[Work request] Nothing but the lines from the one containing "838x498 pixels." through the one containing "Task: Open the Search section", both included, should be given again, each exactly as written below.

[Stored data]
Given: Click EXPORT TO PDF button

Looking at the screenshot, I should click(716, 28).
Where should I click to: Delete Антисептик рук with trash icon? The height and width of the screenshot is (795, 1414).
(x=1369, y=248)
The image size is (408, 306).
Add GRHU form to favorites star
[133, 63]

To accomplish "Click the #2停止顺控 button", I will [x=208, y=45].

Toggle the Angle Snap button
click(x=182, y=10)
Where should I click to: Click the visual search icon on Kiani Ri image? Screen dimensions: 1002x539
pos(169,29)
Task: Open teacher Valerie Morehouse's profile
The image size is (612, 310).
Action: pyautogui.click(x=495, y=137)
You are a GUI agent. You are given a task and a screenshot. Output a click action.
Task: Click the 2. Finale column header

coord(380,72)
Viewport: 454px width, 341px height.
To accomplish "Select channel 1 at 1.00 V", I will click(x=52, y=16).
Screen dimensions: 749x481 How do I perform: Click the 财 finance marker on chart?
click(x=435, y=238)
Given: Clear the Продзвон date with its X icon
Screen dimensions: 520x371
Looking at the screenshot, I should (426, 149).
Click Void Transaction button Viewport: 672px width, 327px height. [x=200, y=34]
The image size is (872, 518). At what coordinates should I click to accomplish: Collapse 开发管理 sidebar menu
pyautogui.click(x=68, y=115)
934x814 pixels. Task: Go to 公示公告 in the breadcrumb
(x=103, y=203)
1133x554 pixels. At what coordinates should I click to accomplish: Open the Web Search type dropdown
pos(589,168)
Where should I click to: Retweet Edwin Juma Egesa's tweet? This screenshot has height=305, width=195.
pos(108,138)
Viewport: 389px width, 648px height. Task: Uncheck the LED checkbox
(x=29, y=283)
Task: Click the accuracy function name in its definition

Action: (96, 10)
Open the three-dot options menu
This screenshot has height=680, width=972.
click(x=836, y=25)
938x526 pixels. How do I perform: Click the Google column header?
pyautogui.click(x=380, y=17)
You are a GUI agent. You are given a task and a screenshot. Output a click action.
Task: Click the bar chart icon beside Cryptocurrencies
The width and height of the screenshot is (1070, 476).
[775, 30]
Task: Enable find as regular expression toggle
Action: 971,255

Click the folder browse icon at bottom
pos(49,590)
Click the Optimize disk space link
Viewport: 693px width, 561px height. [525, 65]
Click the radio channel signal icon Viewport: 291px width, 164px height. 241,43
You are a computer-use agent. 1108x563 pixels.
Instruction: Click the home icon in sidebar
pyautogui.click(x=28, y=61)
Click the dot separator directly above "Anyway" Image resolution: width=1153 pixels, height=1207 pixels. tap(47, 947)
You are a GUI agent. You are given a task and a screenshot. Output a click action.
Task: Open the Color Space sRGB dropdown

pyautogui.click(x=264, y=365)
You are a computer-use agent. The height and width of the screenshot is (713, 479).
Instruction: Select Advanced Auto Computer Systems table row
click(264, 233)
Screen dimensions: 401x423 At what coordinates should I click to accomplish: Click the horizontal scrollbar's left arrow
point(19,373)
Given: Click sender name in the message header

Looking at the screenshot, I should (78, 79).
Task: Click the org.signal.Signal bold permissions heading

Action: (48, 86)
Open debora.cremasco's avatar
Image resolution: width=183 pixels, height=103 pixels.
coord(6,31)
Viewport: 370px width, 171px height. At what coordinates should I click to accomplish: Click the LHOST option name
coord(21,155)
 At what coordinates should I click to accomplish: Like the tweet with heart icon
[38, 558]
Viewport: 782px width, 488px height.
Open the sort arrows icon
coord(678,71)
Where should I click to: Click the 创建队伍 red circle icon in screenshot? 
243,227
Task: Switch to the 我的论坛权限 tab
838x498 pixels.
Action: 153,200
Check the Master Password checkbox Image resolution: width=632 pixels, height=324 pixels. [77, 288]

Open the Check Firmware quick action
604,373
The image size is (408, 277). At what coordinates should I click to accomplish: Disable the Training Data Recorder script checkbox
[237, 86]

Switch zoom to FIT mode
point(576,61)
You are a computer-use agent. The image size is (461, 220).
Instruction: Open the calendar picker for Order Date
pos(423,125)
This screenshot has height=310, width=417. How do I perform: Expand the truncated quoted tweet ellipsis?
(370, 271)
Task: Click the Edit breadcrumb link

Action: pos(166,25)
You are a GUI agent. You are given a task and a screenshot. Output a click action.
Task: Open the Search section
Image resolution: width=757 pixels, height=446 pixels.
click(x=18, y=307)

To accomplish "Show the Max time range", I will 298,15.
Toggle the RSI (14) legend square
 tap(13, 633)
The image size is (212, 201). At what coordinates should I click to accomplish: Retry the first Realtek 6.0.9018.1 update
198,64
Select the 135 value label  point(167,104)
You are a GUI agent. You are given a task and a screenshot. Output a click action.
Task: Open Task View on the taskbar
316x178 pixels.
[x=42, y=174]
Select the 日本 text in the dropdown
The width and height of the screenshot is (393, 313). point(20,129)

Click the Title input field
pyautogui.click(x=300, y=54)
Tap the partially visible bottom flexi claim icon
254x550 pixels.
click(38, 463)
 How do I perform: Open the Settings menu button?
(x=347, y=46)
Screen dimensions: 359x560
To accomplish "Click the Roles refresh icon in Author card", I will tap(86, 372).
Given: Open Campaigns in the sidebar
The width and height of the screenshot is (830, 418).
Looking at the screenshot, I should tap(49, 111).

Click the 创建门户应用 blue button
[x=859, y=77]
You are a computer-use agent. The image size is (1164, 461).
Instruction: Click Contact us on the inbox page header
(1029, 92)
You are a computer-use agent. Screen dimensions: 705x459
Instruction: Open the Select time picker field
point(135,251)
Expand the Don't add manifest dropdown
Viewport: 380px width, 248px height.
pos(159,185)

[Your response]
838x498 pixels.
Action: 153,200
Check the Master Password checkbox Image resolution: width=632 pixels, height=324 pixels. [77, 288]

Open the Check Firmware quick action
604,373
The image size is (408, 277). At what coordinates should I click to accomplish: Disable the Training Data Recorder script checkbox
[237, 86]

Switch zoom to FIT mode
point(576,61)
You are a computer-use agent. The image size is (461, 220).
Instruction: Open the calendar picker for Order Date
pos(423,125)
This screenshot has height=310, width=417. How do I perform: Expand the truncated quoted tweet ellipsis?
(370, 271)
Task: Click the Edit breadcrumb link

Action: pos(166,25)
You are a GUI agent. You are given a task and a screenshot. Output a click action.
Task: Open the Search section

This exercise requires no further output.